Another important way big data can safeguard a library’s future is by helping staff more effectively match material supply with demand. Sophisticated data-based collection tools such as collectionHQ help librarians understand what their patrons are reading, what patrons in neighboring areas are reading, and how other libraries are performing. Librarians can use this information to better meet local demand and introduce patrons to new titles. collectionHQ also lets libraries see how physical books are performing compared to ebooks, helping inform decisions about which technology they should employ.

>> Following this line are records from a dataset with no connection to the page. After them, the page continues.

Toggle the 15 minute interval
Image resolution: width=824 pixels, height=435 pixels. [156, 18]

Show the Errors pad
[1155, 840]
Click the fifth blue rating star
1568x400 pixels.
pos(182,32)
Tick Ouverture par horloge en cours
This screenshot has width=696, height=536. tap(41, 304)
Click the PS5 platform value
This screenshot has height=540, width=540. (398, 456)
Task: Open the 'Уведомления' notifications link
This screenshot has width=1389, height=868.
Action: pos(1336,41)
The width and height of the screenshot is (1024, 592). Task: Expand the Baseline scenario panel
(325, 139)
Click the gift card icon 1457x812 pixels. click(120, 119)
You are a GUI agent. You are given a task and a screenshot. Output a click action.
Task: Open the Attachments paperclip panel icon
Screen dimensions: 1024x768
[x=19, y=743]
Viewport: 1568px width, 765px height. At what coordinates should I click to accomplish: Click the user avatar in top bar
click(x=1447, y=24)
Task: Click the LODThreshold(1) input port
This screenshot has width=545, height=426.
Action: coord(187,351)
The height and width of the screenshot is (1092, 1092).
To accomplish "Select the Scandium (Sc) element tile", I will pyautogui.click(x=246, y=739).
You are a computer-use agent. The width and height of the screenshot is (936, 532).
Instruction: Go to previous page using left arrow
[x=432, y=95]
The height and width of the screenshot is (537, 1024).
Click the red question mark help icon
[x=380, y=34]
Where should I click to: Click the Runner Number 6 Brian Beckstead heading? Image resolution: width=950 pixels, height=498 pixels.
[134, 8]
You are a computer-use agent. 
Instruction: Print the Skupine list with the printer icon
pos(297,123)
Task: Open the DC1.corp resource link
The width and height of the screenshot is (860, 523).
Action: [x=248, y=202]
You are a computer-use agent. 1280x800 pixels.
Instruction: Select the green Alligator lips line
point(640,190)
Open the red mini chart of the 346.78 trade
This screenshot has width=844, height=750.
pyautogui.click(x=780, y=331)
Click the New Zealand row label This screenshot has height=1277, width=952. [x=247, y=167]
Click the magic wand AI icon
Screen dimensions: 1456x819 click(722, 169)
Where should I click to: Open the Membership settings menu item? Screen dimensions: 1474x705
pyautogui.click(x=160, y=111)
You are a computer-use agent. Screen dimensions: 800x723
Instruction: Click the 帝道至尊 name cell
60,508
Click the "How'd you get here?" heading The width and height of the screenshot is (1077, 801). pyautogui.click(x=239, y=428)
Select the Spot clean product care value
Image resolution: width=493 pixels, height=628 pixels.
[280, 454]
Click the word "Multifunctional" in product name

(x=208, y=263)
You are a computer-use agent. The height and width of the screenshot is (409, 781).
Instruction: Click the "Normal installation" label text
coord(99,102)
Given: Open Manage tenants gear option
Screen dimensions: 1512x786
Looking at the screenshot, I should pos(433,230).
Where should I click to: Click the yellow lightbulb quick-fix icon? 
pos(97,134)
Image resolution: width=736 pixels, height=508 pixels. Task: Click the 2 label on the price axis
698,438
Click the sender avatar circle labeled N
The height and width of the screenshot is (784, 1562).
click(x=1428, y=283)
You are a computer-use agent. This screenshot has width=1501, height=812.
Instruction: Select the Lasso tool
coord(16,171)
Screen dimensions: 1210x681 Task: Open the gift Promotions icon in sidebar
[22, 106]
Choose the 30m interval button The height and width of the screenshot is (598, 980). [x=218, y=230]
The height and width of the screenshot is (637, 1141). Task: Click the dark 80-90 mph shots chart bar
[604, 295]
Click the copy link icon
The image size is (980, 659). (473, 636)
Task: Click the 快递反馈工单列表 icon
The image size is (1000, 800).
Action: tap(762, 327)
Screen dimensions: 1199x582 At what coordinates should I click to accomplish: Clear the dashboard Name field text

Evidence-based Selection Planning, or ESP, is another example of a powerful, predictive tool that combines the hard evidence of big data with the intuition of human knowledge to guide decisions. Libraries can use this machine-learning tool to make predictions about how pre-published titles are likely to perform, leading to better decisions about what quantity to buy and where to locate titles. If you are interested in learning more about how big data can work for you, visit www.collectionhq.com/esp.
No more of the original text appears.